Thursday, October 20, 2011

Truly, madly, deeply.

I have had two clients in as many weeks fall in love with creative work. I don’t mean just being very happy. I mean truly, madly, deeply falling in love. Getting up out of their chairs, using emotional language, clapping, cheering and in one case, honestly welling up when talking about the work.

I am not the common link here. I am lucky to be working with two excellent teams who have produced world class creative solutions in both cases. But I’m interested in what the common factors were in both these (very different) client situations. What are the circumstances that can cause a client to fall head over heals for a piece of creative work?

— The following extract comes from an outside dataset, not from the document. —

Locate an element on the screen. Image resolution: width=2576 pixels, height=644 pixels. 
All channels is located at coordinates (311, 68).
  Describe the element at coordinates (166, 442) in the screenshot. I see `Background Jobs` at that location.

First of all, the work has to be great. Of course. But it must be great in a specific way. It has to have drawn its solutions, conclusions and inspiration from a place of deep understanding of the clients needs. This is something beyond the basic audience, market, competitor analysis. It goes deep into what I call ‘client empathy’.  I’ve discussed this idea in previous posts. It is one that requires stepping wholly inside your client’s shoes and acting upon their full range of challenges. Their colleagues, their boss, their budget, time and authority constraints – are all part of what we are understanding, caring about and helping them with when we work with client empathy.

Clients fall in love when they can see a way out of the woods. Part of the emotion they feel is gratitude and relief that we are helping them achieve something that they have been losing sleep over.

Secondly, the work has to be brave. It has to go further than the client was expecting and probably further than they are really quite comfortable with. A client told me recently ‘This could get me fired!’ And meant it in a good way. It’s part of human nature to enjoy achievement. Giving your client a sense of optimistic daring  by presenting them with a viable solution that they would not have previously though possible, is a very powerful thing. Great joy comes with exceeded expectations.

Thirdly, the client has to like you. I mean really like you. This one is highly subjective and hard to plan for but they have to start by wanting to be in the room with you and enjoying listening to what you have to say. This is tied to the empathy idea but it is not the same thing.  I think it is to do with a combination of charisma and good old fashioned kindness. You’ve got to be someone they would choose to go on a road-trip with – resourceful, dependable, thoughtful but also a lot of fun. I’ve seen many creatives miss this opportunity, preferring to take the ‘the don’t have to like me they just have to know I’m good’ stance. It doesn’t work. Falling in love with the work is in part, also falling in love with the team that created it.

Presentation is important. But not necessarily in the way you might think. I’ve always been a big believer in rehearsing presentations. Getting the flow just right, making sure the pace doesn’t lag or skip over details. But I’ve had equal success with off-the-cuff, unpolished presentations or ones plagued with technical difficulties. The key ingredient is to have a good story that you truly believe in and to tell it with great passion.

Why does it matter to have clients fall in love as opposed to just liking or approving work? Because it allows us to take them further. Love makes them brave. Excitement makes them think bigger and longer term. Less likely to pick over minor details. More likely to fight for and defend the idea within their own organization.

Most importantly, once a client has known true love, they will always come back for more.